Work to be completed:
Only the lines below, from the one with "Chilenada A sangre fría (75, 1926)" through the one with "E-mail (41, 2285)", are to be written out, exactly.
_ _ _ _ _
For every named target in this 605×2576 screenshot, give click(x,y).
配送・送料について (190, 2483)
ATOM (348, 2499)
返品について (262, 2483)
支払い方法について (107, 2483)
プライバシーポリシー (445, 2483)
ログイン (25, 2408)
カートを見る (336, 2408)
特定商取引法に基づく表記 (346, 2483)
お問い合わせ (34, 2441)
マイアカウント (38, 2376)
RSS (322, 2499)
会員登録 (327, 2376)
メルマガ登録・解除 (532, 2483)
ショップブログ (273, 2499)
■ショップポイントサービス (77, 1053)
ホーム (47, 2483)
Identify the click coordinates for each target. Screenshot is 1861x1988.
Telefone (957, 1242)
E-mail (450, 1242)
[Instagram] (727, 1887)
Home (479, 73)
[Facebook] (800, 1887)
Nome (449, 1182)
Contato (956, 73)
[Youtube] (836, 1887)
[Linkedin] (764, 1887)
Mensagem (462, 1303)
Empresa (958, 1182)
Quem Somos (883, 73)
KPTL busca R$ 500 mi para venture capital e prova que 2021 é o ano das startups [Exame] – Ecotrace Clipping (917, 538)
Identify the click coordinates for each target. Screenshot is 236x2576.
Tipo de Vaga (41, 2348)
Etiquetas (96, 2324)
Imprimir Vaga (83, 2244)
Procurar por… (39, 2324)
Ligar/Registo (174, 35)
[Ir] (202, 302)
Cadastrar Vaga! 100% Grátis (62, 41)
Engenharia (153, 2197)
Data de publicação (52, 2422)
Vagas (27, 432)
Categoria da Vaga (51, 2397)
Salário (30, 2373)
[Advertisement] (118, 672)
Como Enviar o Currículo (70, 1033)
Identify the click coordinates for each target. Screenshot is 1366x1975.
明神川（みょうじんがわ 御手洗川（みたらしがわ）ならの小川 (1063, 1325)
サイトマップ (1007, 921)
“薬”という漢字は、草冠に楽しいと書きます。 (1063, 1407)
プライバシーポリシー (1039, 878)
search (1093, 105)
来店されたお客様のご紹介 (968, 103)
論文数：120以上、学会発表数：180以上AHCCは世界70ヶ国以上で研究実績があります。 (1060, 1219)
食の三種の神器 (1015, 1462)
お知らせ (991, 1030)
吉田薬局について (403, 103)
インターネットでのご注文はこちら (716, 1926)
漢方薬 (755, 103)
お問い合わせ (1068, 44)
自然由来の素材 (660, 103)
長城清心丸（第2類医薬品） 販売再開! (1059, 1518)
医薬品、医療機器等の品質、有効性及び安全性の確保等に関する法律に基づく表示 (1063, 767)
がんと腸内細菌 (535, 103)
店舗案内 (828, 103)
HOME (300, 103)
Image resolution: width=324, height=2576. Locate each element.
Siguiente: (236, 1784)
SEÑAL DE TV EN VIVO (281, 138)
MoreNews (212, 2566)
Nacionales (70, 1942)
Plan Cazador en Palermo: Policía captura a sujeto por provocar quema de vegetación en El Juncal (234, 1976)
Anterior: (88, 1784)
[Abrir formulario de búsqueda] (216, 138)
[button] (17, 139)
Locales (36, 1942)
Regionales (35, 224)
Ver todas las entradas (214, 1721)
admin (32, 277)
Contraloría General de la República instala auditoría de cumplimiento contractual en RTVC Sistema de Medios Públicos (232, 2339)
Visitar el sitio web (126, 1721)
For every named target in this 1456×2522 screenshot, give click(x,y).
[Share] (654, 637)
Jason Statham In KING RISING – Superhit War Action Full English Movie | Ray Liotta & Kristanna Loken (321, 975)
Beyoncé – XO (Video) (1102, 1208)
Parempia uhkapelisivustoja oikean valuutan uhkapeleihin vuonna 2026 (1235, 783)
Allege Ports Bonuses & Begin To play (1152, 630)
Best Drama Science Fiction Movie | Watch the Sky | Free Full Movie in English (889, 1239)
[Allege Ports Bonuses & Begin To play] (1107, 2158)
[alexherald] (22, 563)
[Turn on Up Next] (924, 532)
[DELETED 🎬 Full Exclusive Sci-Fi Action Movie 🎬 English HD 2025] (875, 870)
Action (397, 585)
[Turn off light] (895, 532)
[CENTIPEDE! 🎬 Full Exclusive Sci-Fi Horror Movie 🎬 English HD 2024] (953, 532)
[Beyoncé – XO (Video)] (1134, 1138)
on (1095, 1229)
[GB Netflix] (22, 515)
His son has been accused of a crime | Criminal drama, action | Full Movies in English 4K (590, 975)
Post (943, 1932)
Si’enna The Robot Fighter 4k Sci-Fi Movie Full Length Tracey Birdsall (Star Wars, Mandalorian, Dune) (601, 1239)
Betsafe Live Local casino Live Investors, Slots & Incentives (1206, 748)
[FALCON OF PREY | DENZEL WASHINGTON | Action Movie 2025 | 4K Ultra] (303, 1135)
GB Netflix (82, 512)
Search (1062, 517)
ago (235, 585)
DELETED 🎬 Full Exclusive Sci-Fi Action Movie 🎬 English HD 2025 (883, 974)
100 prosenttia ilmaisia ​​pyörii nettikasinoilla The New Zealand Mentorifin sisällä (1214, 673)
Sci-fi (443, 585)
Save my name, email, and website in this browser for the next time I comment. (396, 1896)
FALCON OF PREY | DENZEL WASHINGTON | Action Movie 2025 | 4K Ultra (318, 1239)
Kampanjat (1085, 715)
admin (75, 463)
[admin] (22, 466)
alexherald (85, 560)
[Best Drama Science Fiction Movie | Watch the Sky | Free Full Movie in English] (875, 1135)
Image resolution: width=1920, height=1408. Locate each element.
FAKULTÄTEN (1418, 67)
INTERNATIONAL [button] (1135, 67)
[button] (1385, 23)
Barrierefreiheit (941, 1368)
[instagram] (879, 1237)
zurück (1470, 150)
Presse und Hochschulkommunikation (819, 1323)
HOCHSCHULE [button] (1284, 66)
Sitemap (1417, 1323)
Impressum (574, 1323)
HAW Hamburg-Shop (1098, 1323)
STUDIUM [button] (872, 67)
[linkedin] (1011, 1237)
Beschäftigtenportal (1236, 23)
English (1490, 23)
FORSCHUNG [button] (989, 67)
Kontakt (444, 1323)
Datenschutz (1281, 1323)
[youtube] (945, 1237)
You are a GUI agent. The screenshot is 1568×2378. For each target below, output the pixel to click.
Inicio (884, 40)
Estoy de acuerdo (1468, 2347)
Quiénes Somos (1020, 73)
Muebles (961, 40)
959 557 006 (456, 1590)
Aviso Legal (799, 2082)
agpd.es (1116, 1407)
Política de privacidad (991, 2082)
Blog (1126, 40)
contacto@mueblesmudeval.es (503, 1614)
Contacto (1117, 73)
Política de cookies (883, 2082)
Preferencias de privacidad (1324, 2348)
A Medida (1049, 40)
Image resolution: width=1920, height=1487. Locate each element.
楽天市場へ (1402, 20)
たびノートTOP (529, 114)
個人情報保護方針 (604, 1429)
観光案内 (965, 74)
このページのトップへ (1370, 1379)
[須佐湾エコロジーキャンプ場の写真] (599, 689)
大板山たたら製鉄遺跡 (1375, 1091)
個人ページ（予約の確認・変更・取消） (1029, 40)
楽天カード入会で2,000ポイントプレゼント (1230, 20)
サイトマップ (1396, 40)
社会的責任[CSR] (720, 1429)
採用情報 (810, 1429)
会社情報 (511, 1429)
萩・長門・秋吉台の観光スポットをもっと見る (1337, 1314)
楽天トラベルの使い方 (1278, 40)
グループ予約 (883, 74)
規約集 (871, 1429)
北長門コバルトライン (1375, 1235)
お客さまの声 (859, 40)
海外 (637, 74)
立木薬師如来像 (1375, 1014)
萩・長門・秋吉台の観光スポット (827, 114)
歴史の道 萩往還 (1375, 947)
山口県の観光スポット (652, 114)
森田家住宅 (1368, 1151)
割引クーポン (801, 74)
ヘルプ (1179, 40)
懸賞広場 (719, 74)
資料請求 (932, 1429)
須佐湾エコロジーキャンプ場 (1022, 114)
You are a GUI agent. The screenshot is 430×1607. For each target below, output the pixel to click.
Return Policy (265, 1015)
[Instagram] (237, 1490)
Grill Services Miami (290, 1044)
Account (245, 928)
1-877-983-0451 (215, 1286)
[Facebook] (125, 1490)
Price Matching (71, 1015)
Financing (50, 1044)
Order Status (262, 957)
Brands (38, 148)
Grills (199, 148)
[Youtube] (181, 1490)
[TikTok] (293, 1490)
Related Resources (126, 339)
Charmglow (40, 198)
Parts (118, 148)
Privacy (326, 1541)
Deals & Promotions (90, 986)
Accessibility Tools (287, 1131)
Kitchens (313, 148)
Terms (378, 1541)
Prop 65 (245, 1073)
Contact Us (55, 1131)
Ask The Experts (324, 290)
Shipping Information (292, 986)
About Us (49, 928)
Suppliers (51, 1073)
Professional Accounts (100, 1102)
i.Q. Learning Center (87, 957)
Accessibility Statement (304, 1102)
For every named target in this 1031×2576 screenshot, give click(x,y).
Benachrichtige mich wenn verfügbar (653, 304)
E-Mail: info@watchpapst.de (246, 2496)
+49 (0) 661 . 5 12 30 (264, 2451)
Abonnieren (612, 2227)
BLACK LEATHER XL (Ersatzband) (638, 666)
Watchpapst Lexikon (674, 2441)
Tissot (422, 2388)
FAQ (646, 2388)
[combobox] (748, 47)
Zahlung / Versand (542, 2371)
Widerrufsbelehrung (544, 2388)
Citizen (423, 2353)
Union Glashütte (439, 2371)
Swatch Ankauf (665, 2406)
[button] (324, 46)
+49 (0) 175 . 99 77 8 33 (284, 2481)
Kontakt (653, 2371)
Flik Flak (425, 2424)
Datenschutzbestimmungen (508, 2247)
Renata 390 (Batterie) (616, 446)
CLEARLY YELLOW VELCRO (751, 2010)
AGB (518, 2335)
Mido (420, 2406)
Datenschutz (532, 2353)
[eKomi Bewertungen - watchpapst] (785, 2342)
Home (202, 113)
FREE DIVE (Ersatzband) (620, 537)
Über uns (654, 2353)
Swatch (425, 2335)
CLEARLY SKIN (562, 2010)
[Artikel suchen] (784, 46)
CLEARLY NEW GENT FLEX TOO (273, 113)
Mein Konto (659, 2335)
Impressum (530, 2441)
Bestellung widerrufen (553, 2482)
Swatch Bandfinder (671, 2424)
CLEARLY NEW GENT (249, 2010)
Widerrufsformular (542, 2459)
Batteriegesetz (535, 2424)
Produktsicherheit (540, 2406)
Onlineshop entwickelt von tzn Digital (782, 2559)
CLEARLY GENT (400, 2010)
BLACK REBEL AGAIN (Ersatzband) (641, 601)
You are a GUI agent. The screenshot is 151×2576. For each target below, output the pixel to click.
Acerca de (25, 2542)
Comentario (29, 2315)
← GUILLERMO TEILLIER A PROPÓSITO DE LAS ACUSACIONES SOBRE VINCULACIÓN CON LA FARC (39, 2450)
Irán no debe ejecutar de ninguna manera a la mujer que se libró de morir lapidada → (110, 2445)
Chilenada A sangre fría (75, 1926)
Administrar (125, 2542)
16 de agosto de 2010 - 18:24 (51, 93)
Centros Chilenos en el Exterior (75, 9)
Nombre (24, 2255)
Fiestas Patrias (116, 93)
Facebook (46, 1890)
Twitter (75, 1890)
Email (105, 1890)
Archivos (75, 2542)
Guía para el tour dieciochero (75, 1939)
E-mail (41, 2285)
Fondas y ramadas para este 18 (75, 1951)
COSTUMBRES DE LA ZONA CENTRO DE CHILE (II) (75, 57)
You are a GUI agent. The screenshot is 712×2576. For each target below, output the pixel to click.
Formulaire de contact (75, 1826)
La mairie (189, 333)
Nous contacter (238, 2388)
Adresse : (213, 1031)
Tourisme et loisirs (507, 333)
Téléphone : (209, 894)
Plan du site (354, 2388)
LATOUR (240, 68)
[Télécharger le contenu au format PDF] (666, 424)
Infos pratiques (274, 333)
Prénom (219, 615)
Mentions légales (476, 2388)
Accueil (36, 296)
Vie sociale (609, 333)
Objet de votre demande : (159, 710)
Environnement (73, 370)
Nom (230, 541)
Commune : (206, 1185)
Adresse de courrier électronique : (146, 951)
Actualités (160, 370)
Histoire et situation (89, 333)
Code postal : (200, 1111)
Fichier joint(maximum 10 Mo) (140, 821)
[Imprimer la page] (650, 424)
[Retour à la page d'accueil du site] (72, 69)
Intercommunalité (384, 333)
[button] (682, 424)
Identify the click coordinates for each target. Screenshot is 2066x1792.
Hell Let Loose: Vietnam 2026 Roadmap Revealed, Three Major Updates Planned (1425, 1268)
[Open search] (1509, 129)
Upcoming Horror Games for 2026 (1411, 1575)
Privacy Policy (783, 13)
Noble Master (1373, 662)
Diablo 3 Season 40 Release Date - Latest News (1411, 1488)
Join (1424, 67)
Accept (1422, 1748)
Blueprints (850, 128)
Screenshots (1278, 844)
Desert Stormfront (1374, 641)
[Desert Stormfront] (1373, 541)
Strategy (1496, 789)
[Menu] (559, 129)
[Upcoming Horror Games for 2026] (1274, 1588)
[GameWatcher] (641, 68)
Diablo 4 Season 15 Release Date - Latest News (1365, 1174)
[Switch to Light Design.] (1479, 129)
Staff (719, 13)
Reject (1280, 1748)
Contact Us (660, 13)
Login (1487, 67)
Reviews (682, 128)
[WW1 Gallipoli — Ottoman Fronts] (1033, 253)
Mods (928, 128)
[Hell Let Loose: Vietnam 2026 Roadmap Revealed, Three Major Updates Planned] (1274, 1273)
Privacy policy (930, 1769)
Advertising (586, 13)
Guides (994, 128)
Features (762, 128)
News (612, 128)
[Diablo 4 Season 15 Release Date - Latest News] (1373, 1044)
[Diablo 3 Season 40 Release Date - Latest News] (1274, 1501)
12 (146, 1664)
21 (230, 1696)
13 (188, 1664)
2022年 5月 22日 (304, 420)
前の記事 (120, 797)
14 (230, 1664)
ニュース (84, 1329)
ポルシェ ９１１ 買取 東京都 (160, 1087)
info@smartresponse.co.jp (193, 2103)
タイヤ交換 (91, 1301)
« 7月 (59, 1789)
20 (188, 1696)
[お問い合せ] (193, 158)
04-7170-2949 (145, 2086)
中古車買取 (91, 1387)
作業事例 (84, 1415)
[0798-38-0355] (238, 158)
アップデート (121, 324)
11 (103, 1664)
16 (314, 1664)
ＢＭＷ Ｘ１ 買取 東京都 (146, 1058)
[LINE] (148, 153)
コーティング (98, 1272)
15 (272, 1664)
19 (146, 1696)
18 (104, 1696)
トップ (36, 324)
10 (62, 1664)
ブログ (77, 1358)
_ _ _ _ _
Task response:
Chilenada A sangre fría (75, 1926)
Administrar (125, 2542)
16 de agosto de 2010 - 18:24 (51, 93)
Centros Chilenos en el Exterior (75, 9)
Nombre (24, 2255)
Fiestas Patrias (116, 93)
Facebook (46, 1890)
Twitter (75, 1890)
Email (105, 1890)
Archivos (75, 2542)
Guía para el tour dieciochero (75, 1939)
E-mail (41, 2285)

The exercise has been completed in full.